“The Tehkohn Hao will come out, or you will all burn.” He had already begun to come forward with the torch when Diut’s unmistakable voice rang out.
“Garkohn!”
Natahk stopped, moved back from the door. His manner changed abruptly as he saw Diut seem to materialize out of the wall behind Neila. Natahk brightened his coloring pridefully toward white as he spoke. “You will come out.”
“Put out the fire,” said Diut.
“You do not give orders here, blue one. You will come out!”
Diut hesitated for as long as he dared. Alanna watched him, wondering whether he, like Jules, was to be drenched with lamp oil. Perhaps he wondered the same thing. He moved slowly, cautiously, toward the door, then suddenly sprang through the doorway in a leap that carried him well into the half circle. It was the kind of leap that might have carried him onto the back of an unwary animal. Now, it carried him into the midst of Garkohn who were not wary enough.
Startled, the Garkohn drew back, crouched, ready to defend. But Diut could have gone through them almost effortlessly if that had been his purpose. Instead, seeing no more oil to endanger him, Diut straightened, faced Natahk.
Natahk stared at him for several seconds, then turned back to the house. “And you!” He spoke to the three Verricks. “His friends. You will come out.”
Jules, Neila, and Alanna trailed out slowly. Natahk set one guard on Jules and Neila, and another on Alanna. “Listen to nothing she says,” he told Alanna’s guard. “If she does not obey, kill her.”
The hunter flashed white and looked at Alanna grimly.
For a moment, Alanna stared back at him. Then she looked away, thinking. He was an ordinary-looking member of his clan—a burly man, shorter than Alanna, but heavier, and no doubt, stronger. Alanna would have a chance to kill or disable him only if she was fast enough to get in the first blow, and accurate enough to make it count.
The Garkohn closed a complete circle around Diut, herding him out toward the common where a small fire burned. Alanna knew from having watched mock duels that it would still have been a simple matter for Diut to break out of the circle. He could have escaped into the shadows, hidden, and gone over the wall at his leisure. But he chose to stay and bait Natahk. He had promised Jeh and Kehyo a diversion. He was doing his part. If only they were doing theirs. Alanna found herself listening for shouts beyond the wall already even though she knew it was too soon.
Natahk joined the circle, faced Diut. “How interesting, Tehkohn Hao, to find you conferring with the Missionary leader. These people must be more important to you than I thought.”

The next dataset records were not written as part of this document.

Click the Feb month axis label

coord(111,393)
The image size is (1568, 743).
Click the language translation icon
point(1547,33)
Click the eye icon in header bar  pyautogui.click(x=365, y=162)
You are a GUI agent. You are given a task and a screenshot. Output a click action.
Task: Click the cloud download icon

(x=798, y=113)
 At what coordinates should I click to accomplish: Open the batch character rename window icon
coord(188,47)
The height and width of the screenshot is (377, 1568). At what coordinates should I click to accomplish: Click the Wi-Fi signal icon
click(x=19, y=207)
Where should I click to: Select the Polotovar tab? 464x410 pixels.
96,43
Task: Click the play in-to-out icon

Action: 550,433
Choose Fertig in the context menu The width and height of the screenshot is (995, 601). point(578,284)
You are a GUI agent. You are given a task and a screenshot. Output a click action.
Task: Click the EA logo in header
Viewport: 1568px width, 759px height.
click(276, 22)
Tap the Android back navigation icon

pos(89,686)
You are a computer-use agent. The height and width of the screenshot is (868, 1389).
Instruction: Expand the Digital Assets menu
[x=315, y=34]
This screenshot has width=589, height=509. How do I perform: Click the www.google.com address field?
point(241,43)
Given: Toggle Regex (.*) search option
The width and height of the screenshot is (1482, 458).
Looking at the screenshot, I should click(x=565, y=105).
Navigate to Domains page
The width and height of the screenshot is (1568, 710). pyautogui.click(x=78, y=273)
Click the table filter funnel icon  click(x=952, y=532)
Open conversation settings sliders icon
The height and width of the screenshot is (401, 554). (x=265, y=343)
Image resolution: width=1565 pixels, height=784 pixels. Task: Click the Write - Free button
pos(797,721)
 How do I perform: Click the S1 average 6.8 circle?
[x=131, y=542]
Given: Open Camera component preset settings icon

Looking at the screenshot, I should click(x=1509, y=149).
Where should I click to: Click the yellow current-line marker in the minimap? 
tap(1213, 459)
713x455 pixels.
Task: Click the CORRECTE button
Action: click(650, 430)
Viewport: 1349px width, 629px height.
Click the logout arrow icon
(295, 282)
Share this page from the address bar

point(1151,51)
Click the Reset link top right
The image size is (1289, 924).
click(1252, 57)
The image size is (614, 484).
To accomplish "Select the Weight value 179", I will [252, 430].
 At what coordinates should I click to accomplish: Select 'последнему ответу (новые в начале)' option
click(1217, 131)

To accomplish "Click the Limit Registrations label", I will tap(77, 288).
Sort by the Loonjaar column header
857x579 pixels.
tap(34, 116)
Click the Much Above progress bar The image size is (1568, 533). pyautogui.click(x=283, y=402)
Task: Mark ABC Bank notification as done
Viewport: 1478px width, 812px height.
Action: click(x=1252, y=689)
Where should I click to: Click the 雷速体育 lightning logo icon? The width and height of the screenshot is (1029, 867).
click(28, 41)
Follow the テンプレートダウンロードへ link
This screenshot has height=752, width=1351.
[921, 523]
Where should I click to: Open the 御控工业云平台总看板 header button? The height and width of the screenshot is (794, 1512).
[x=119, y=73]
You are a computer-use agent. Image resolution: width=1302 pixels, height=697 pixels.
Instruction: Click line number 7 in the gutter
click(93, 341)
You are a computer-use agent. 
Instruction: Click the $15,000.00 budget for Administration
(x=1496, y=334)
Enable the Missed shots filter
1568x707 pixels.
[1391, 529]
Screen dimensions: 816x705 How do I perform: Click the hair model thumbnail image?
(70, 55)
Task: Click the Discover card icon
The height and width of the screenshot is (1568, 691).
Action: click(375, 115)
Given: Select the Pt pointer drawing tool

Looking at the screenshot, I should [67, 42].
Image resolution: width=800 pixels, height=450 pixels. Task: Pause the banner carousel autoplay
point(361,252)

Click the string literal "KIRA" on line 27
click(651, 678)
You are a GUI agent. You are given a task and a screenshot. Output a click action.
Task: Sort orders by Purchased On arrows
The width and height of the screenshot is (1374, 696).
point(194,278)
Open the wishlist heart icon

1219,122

“I have found them useful.”
Natahk yellowed. “They will wish they had been less useful.”
“That is your affair.”
“So? Has their usefulness ended so quickly? Why not use them once more. Call them out of their houses to help you. I have many fighters outside who would gladly kill them all!”
Diut said nothing.
Natahk looked at Jules. “You have betrayed your people, Missionary. And you know our way with traitors.” He looked at a huntress who stood just outside the circle. “Build up the fire.” Again he faced Diut. “I think we will make the fire for you too, Tehkohn Hao.”
Diut watched him warily.
“Have no fear though. We will not kill you. We will only revive the old custom—the custom that my people had almost forgotten. Since no Garkohn Hao has been born to us, we will make a Garkohn Hao.”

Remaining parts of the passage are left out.